Nuovi agenti in fase III di sviluppo clinico
Al congresso sono stati presentati dati interessanti della fase non controllata di un trial di fase III con izokibep (Acelyrin), un nuovo inibitore della IL-17A che vanta una migliore penetrazione tissutale e un’emivita plasmatica estesa, ma bisogna attendere i risultati vs placebo per trarre maggiori conclusioni.
Un’altra potenziale terapia in fase III è il JAK1 inibitore povorcitinib (Incyte). In fase II i pazienti trattati per quattro mesi hanno avuto una riduzione significativamente maggiore del numero di ascessi e noduli infiammatori rispetto a quelli sottoposti a placebo. Entrambi i trial hanno utilizzato come obiettivo primario la percentuale di pazienti che ottiene un miglioramento di almeno il 50% rispetto al basale (Hidradenitis Suppurative Clinical Response, HiSCR 50) nella conta totale di ascessi e noduli infiammatori, senza un aumento della conta di ascessi o tunnel drenanti.
Nuovi agenti in fase II di sviluppo
All’AAD sono stati presentati i risultati di uno studio di fase II con eltrekibart (Eli Lilly), un anticorpo monoclonale septa-specifico per i recettori delle chemochine CXCR1 e CXCR2, vale a dire che lega tutti e sette i ligandi dei due target, coinvolti nella migrazione dei neutrofili verso i siti di infiammazione. Il 66% dei pazienti in trattamento attivo per 4 mesi ha raggiunto una risposta HiSCR 50 rispetto al 41% del gruppo placebo, con una differenza di 25 punti che renderebbe eltrekibart competitivo ma che dovrà tuttavia essere confermata in fase III.
In uno studio di fase II ha raggiunto la risposta HiSCR 50 il 38% dei pazienti trattati per tre mesi con il JAK1 inibitore upadacitinib (Abbvie), rispetto al 25% di quelli sottoposti a placebo. La differenza era statisticamente significativa (p=0,018) ma numericamente di soli 13 punti percentuali, inferiore rispetto ad altri agenti.
Nuovo farmaco sperimentale trispecifico
Un farmaco promettente sembrerebbe sonelokimab nanobody (Moonlake Immunotherapeutics), un agente trispecifico mirato sia alle IL-17A ed F, come bimekizumab, che all’albumina, un meccanismo che dovrebbe consentire una migliore penetrazione nella pelle.
Uno studio di fase II, che ha valutato due diversi dosaggi di sonelokimab rispetto sia al placebo che ad adalimumab, aveva come endpoint primario la risposta HiSCR 75. Secondo gli analisti, la sua emivita più breve rispetto a bimekizumab potrebbe comportare tassi più bassi di candidosi e una migliore tollerabilità.

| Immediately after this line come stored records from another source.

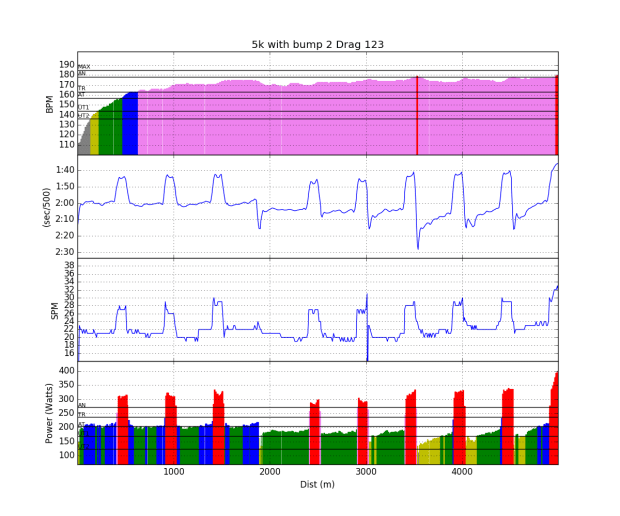Click the 190 tick label on BPM axis
Viewport: 620px width, 516px height.
coord(67,64)
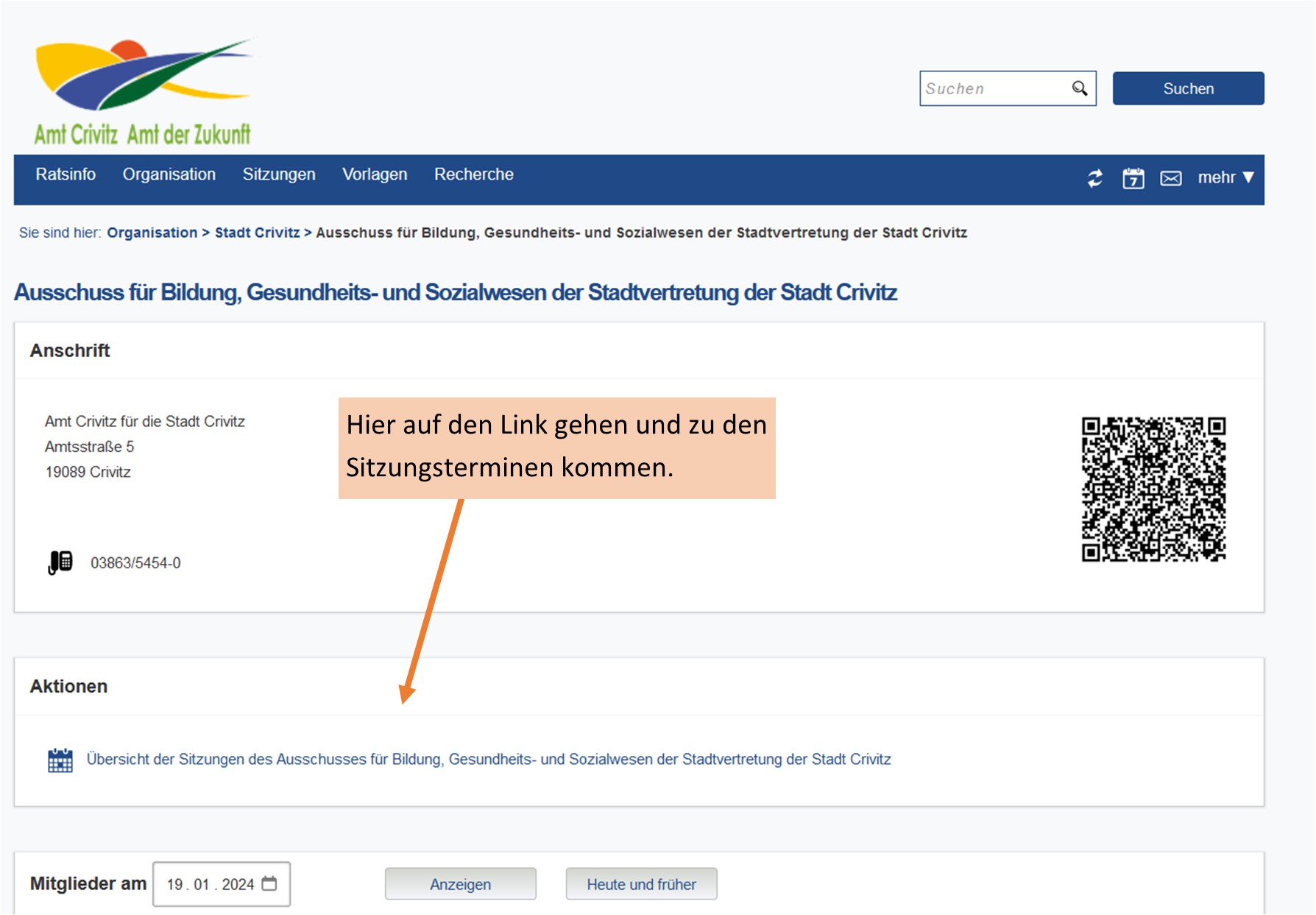Open the Vorlagen menu item
The width and height of the screenshot is (1316, 915).
pos(375,174)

In uno studio di fase III con l’anticorpo monoclonale spesolimab (Boehringer Ingelheim) diretto contro la IL-36, i pazienti trattati per 12 settimane hanno ottenuto una riduzione del 39% dell’HiSCR rispetto al 35% dei pazienti trattati con placebo, risultati che secondo i ricercatori supportano nel complesso lo sviluppo dell’agente nell’idrosadenite suppurativa.
In fase più preliminare ha destato interesse il meccanismo d’azione mirato alla degradazione della Irak-4 (interleukin-1 receptor-associated kinase 4), una chinasi coinvolta nella segnalazione della risposta immunitaria innata mediata dai Toll-like receptors, da parte dell’agente sperimentale KT-474 (Kymera Therapeutics) che punta alla fase II nel corso dell’anno.